Husband objected to wife's right to elect the mobile home

and surrounding land and alleged "there appears no meeting of

the minds with regard to paragraph two" of the agreement.

Husband also alleged that wife "has refused to sell the land

after numerous requests." Finally, husband argued that the

five-acre parcel depicted by wife's survey "is not a reasonable

parcel" because its location in the "middle of the property"

would adversely affect his ability to sell the remaining sixty

acres.

After hearing evidence and argument from both parties, the

trial court ruled the agreement was valid but that paragraph 2

was ambiguous. It further found the parties intended that both

- 3 - options would be available. Because husband "did not undertake

to" act on option 1 "for all this period of time," the trial

court ruled that the parties "have to go forward with option No.

2." The court added:

Now, the 5 acres takes in the well and the septic tank. It's not on the edge of the property, but I don't know there is any way or there was any evidence before the Court that you could move it to the edge of the property. It's surrounding the home. That's the language in the agreement, it says surrounding the home. It may not be perfect, but I think that's good enough with regard to that.

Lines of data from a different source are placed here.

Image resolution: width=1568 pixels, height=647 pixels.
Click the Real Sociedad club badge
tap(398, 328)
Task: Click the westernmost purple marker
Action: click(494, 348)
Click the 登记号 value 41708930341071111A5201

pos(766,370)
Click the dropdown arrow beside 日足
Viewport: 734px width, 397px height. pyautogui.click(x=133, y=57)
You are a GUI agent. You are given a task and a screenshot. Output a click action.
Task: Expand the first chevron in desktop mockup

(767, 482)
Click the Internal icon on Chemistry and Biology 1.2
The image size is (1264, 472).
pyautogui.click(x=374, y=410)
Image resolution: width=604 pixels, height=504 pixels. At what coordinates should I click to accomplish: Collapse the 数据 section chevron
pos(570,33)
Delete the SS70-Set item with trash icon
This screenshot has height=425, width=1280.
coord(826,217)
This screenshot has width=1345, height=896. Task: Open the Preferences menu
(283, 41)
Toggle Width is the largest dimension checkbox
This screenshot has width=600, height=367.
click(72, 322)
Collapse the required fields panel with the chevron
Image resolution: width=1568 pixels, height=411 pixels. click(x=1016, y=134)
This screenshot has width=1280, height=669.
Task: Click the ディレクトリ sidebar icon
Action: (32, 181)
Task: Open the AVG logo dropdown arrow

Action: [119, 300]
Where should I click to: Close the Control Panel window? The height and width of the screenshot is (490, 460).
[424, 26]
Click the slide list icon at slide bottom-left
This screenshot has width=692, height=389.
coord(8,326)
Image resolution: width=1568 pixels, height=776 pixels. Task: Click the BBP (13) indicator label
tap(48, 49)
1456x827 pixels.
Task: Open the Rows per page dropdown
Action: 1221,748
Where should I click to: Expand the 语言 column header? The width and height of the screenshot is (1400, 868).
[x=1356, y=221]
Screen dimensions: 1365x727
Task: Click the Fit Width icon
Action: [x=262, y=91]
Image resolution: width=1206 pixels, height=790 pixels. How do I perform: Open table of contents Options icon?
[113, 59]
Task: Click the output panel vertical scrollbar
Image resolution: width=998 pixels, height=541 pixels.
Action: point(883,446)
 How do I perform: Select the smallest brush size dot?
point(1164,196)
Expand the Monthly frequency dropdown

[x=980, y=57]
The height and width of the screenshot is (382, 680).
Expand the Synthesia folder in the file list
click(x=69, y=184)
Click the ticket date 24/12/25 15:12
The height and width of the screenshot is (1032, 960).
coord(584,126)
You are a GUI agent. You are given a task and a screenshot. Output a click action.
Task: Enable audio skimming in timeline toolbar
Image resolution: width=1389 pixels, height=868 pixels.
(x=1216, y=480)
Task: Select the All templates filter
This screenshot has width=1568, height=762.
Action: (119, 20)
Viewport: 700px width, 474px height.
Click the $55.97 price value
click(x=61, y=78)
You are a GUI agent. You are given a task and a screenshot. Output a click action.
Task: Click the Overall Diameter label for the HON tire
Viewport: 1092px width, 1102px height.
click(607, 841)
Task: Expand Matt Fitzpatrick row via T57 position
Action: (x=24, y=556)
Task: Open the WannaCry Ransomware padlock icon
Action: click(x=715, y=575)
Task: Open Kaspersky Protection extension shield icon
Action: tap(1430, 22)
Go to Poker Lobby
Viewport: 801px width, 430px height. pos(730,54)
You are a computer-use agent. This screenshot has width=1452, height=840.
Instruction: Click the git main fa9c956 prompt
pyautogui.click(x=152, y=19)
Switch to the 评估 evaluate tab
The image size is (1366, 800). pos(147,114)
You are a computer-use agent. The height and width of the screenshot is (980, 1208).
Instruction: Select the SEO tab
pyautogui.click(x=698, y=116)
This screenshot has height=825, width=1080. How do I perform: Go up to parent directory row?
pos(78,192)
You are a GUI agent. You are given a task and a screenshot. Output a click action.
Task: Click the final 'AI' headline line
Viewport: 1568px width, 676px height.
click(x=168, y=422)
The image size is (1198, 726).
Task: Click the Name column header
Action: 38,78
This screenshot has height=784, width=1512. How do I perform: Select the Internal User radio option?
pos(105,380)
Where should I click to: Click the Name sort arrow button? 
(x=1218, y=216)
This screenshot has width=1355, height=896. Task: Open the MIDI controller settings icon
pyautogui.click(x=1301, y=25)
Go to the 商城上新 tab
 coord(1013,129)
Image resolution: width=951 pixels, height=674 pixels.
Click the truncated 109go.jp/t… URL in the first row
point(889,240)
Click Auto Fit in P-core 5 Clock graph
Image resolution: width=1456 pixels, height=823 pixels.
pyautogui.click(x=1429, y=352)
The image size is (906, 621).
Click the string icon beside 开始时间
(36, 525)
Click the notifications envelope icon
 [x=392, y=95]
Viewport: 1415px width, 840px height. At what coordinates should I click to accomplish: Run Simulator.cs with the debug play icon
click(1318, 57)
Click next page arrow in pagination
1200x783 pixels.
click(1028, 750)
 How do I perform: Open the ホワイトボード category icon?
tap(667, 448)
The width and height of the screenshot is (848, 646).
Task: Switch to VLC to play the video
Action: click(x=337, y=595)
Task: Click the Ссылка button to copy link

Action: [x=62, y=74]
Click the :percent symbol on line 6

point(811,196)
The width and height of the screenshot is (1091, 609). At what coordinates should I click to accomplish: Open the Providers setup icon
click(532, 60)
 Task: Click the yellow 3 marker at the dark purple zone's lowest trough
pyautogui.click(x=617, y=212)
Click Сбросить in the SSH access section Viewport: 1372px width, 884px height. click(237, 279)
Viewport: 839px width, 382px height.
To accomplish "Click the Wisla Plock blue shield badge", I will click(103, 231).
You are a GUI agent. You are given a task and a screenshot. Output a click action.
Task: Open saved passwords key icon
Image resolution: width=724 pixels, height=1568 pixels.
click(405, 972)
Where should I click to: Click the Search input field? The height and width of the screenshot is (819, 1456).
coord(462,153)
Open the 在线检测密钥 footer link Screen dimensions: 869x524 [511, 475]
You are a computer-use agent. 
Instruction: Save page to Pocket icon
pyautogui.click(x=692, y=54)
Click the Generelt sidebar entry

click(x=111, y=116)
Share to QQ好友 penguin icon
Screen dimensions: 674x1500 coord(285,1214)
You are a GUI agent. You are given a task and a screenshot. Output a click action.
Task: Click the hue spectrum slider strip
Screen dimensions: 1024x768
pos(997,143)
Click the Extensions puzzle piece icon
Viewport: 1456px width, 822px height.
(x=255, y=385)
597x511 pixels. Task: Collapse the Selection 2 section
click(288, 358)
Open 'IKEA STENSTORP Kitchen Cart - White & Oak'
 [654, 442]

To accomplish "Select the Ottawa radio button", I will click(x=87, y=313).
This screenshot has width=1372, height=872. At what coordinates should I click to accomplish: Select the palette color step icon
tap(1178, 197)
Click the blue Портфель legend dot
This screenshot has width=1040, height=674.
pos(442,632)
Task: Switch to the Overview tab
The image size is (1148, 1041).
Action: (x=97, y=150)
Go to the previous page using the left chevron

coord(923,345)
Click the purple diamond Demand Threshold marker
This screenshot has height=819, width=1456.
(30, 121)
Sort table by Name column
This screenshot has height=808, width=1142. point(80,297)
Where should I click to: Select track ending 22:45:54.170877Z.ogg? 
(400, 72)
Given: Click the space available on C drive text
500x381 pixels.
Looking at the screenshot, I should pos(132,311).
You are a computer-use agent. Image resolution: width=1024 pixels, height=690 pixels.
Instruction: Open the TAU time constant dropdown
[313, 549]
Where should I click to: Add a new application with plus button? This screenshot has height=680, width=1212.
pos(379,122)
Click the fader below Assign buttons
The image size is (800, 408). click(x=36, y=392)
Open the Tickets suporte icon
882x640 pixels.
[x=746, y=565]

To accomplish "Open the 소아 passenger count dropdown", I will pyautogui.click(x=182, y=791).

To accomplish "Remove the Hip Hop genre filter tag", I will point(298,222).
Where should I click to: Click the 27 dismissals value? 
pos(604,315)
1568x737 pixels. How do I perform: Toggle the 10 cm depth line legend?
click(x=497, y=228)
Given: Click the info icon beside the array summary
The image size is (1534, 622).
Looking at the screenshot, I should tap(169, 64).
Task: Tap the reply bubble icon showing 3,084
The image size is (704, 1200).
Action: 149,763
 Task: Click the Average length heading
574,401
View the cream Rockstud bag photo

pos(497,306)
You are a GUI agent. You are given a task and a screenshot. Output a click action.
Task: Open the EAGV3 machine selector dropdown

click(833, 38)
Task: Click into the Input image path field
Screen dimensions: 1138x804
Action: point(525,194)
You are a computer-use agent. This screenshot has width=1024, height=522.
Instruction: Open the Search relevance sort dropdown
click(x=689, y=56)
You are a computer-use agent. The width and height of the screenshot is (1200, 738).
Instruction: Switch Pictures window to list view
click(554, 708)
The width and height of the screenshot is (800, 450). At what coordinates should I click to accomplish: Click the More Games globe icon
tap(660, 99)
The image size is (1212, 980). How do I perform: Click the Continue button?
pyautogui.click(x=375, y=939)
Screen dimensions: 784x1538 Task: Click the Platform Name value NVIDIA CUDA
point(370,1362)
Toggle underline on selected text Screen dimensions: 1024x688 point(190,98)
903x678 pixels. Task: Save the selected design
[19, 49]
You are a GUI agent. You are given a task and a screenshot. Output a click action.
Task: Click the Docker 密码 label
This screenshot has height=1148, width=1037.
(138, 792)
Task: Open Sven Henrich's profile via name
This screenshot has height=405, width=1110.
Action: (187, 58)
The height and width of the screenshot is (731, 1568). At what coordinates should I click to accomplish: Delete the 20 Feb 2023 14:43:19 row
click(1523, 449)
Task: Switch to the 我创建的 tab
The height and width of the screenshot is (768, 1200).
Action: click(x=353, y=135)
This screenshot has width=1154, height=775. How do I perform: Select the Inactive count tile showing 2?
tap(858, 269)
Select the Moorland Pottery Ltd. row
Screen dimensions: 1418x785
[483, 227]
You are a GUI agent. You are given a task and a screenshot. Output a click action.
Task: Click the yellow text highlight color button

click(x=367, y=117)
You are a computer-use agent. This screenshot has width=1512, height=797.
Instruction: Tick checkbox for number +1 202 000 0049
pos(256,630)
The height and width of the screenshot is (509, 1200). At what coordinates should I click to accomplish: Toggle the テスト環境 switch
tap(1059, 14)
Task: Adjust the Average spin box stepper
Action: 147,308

"[H]aving no alternative presented today before the Court, no

other drawing or diagram or anything else," the trial court

ordered "that it will be that five acres."

Husband subsequently submitted an alternative five-acre

tract, which excluded the frame dwelling and required wife to

obtain "an easement for use and maintenance of a well and septic

field." After hearing additional evidence, the trial court noted

that husband's earlier appraisal showed the frame structure had

"no value" and that the tax assessment for the structure was not

based on fair market value. Moreover, it held, absent a well

and septic tank, the structure has no value "even under the tax

appraiser's theory." The trial court finally made the following

ruling:

Well, we've got something that has no value. It doesn't seem like it makes a whole lot of sense to start cutting off the

- 4 - well and part of the septic system and then have to give easements to put them back. If this dwelling had significant value, it would be a different situation. But I think your own evidence and this other appraisal indicates that it doesn't. And based on that evidence, based on that evidence and the fact that I don't think there's any evidence to change the previous ruling of the Court with regard to it.

Partitioning the Five-Acre Tract

Husband claims the trial court erred in accepting option 2,

partitioning five acres for wife, rather than option 1, allowing

for the sale of the entire parcel. Before addressing that claim,

we must first review the law regarding property settlement

agreements.

"Property settlement agreements are contracts subject to

the same rules of formation, validity, and interpretation as

other contracts." Bergman v. Bergman, 25 Va. App. 204, 211, 487

S.E.2d 264, 267 (1997). The question of whether a writing is

ambiguous is a matter of law, not of fact. Langman v. Alumni

Ass'n of the Univ. of Va., 247 Va. 491, 498, 442 S.E.2d 669, 674

(1994). "Thus, we are not bound by the trial court's conclusions

on this issue, and we are permitted the same opportunity as the

trial court to consider the contract provisions." Tuomala v.

Regent Univ., 252 Va. 368, 374, 477 S.E.2d 501, 505 (1996).